I think it's harder and harder for kids to develop social skills because of technology and decreasing parental involvement.

But when writing this I had a particular example in mind. A girl in my primary school. Apparently she was a healthy kid. Checked out for autism, disabilities etc, came back fine. But she was completely non-verbal. She did not engage with anybody in the class. I'm still not sure if she was pretending she wasn't there or that we weren't there. Her parents were actually lovely people, but a bit overprotective. They tried to help her interact but I'm not sure if it was too late or simply not enough. First time she's ever gone to school was when she was 7 or 8.

Additionally, from my experience (mostly from babysitting and observing family and friends' kids) children nowadays show distinct disinterest in socializing (at least in the non-digital ways). It's sad really. I see their parents do such mental acrobatics to be able to get their kids to show interest in anything but TV/tablet/phone/computer/console. Don't get me wrong, this isn't one of those "back in my days" kind of rant. Myself and my childhood friends also used to play videogames and watch TV. But most of us were able and willing to engage in all sorts of other activities that 1. involved other human beings 2. didn't involve a screen.
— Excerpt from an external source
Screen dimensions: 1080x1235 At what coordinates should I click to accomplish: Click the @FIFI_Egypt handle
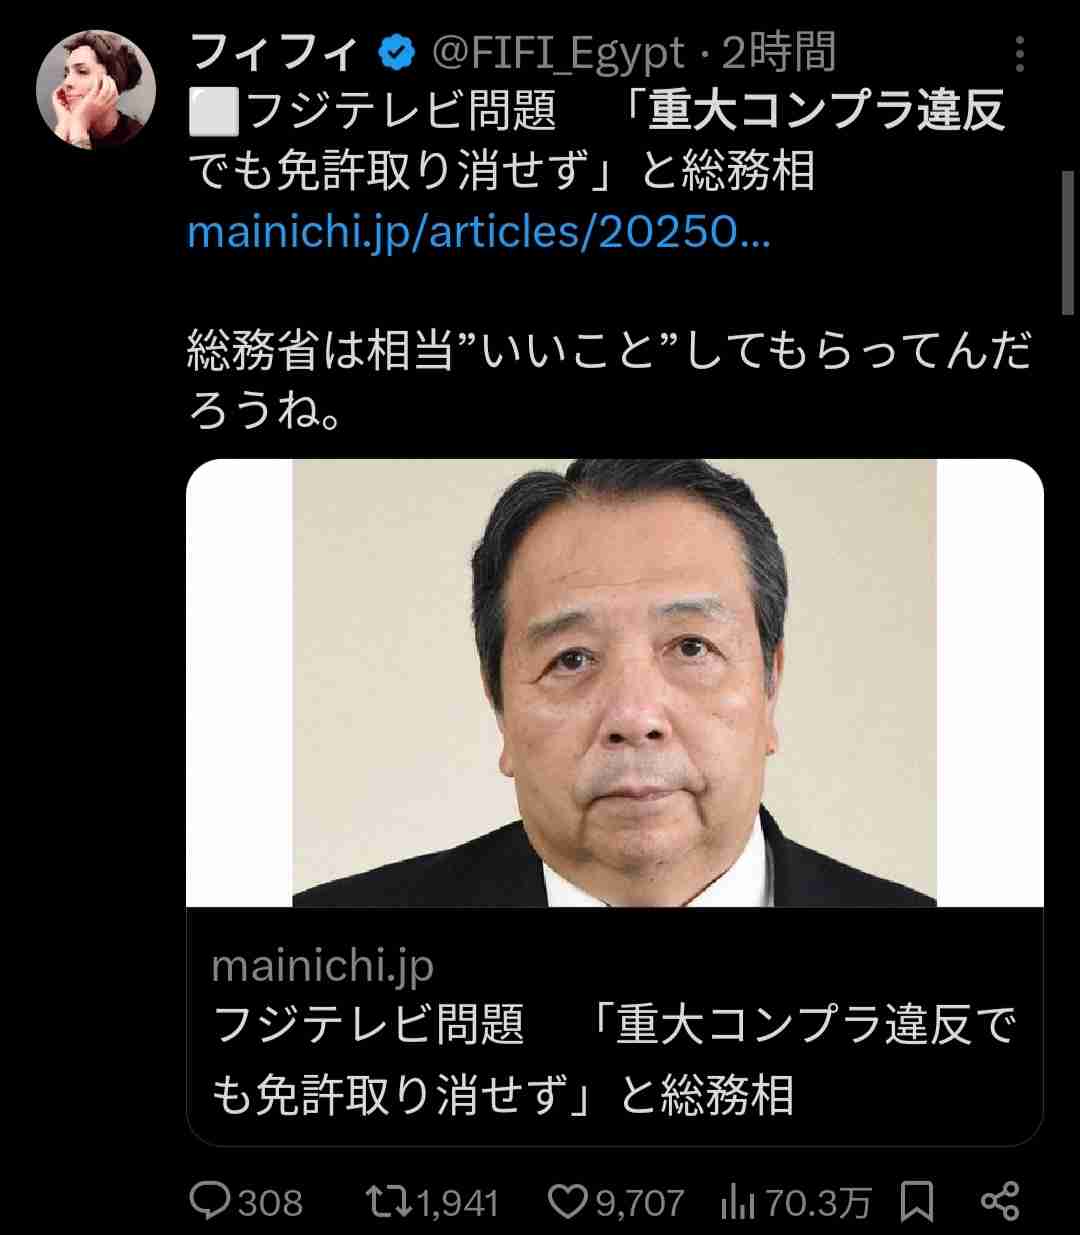pyautogui.click(x=559, y=54)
It's just a bit scary and makes me wonder how communication will develop because of that. As Gen Z and younger millenials entered the workforce, phone calls are slowly becoming less common. I know an irritating amount of people who seem to be physically unable to answer an email (as in a mental block, not technically-challenged).

So while I'm not saying it's impossible for somebody to develop healthy social skills whilst home-schooled or lack thereof during traditional education (I myself suffered from a lack of them but it's presumably due to social anxiety and likely being somewhere on the autism spectrum rather than the environment) I think it's becoming more challenging and it would have to involve a lot of dedication and engagement from the parents.

Another thing I am curious about (since I don't know either from experience or research) how do home-schooled kids fare in higher education. Never having been exposed to these kind of structures and then being thrown into an institution like university seems like it could be quite a shock. I would love to one day meet somebody who could give me some insight into their experiences with that.